Mas, por incrível que pareça, estar conectado não é suficiente. No caso das Relações Públicas, por exemplo, vivemos uma interação diversa com o nosso público. E não estamos falando (pelo menos não só) de blogs, redes sociais e aplicativos móveis. Estamos falando de preocupação com qualidade e relevância, não só de conteúdos, mas de estratégia para isso e muito mais.
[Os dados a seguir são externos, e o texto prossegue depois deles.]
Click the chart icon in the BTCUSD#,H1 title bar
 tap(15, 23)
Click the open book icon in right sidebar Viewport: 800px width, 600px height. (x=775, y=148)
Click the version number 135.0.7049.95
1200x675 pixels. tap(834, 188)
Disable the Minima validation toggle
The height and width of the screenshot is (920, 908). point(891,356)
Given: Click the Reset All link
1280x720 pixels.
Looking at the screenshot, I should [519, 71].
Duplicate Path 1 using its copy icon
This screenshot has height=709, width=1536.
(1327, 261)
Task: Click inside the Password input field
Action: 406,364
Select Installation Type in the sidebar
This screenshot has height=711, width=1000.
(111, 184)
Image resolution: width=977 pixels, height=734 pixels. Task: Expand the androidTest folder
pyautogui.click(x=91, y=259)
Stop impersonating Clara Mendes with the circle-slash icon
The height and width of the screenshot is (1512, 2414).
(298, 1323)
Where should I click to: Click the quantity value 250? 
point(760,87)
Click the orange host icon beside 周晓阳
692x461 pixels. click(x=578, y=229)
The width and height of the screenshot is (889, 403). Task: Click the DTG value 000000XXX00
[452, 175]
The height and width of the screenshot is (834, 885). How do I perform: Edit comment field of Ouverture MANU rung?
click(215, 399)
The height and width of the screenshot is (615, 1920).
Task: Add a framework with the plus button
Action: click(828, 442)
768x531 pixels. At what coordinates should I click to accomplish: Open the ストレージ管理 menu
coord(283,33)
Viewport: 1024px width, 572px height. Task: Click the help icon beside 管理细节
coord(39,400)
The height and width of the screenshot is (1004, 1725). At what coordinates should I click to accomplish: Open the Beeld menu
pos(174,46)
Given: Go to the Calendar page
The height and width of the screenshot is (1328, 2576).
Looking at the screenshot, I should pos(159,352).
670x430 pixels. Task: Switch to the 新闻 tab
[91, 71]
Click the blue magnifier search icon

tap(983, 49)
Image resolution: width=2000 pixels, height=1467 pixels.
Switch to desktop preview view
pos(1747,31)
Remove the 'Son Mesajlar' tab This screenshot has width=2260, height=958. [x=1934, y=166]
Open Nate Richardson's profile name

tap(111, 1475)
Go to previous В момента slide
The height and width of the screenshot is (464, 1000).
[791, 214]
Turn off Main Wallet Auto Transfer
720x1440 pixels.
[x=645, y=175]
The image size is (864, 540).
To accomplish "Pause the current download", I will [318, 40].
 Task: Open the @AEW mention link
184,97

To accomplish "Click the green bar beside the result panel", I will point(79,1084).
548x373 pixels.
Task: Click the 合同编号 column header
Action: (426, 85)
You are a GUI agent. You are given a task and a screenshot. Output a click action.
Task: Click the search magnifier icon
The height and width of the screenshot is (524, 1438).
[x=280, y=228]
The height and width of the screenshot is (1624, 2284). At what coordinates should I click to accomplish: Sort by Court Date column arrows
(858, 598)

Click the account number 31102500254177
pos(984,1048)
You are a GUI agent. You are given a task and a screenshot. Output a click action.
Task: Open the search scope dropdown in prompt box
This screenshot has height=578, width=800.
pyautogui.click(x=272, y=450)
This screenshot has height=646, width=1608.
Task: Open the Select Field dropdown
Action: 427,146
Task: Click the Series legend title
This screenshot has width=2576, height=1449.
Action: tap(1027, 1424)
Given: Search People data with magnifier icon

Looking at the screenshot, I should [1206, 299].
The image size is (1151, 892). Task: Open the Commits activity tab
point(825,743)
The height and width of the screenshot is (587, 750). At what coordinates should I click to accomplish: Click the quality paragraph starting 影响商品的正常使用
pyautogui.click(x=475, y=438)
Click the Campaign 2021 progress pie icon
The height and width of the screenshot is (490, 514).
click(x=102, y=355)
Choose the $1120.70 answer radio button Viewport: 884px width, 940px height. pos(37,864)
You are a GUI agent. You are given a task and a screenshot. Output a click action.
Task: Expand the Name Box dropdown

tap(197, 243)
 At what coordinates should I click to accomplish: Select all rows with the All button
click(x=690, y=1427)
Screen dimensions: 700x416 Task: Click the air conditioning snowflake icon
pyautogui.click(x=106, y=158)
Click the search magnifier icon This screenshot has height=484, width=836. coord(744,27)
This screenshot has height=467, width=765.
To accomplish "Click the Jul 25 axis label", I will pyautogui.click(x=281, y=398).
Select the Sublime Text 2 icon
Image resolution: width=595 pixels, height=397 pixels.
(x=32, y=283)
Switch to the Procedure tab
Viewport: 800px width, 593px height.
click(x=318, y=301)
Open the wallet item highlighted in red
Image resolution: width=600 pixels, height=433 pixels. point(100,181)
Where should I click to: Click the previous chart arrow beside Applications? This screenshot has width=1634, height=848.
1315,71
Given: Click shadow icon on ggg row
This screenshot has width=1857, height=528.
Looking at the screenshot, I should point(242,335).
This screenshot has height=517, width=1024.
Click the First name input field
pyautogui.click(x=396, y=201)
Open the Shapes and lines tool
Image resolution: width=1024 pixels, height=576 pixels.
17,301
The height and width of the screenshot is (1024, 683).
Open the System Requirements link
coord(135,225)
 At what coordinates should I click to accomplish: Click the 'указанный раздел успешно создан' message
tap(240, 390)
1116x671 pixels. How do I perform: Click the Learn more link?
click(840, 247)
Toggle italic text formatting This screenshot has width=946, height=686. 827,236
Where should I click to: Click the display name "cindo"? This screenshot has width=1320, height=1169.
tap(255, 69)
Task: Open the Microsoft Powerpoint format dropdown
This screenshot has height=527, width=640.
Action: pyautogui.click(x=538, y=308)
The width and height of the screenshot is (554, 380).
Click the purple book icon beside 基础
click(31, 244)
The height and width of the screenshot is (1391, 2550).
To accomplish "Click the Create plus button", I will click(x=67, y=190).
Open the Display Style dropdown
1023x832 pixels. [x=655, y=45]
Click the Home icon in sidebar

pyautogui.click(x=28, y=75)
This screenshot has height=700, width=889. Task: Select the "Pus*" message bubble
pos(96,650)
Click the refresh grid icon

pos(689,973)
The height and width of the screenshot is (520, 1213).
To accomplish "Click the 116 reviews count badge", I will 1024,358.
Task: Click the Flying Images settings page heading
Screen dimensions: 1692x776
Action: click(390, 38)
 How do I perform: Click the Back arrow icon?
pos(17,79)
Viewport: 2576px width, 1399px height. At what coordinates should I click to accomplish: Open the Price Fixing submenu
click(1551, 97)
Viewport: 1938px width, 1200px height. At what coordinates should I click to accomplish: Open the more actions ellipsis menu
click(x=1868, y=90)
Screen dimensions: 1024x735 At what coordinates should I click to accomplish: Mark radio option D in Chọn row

A cultura digital traz grandes oportunidades para as empresas alcançarem seus objetivos de comunicação, mas também requer que os profissionais de Relações Públicas estejam constantemente atualizados. A utilização da mídia digital, aliada ao bom senso e à criatividade, pode ser uma grande vantagem para as empresas. Ocorre que, diferente do que muitos profissionais e empresas pregam, digital não é meramente perfil e/ou páginas em redes sociais e muito menos cronograma de postagens. Lançar mão do digital, estrategicamente, é educar interna e externamente a organização para o melhor proveito disso.
A verdade é que a educação é a base para o desenvolvimento de qualquer indivíduo, e isso também se aplica às empresas. A cultura digital é cada vez mais importante para o sucesso de qualquer organização. Uma vez que os colaboradores são educados sobre as tecnologias digitais, eles podem usá-las para melhorar os processos de negócios, otimizar a produtividade e aumentar a satisfação do cliente. Por exemplo, a educação corporativa, atrelada à cultura digital, pode melhorar não só a performance frente à gestão de projetos, aplicativos de comunicação e outras ferramentas online, mas a entender o significado disso no cumprimento das metas e, por conseguinte, o papel quando o assunto é alinhamento estratégico.
A educação para cultura digital, a partir do olhar de Relações Públicas, pode ter diferentes e impactantes faces: da contribuição das redes sociais para a marca da empresa até à criação de relacionamentos com clientes e conexão com grandes mercados. Sem rodeios, é uma questão de filosofia organizacional.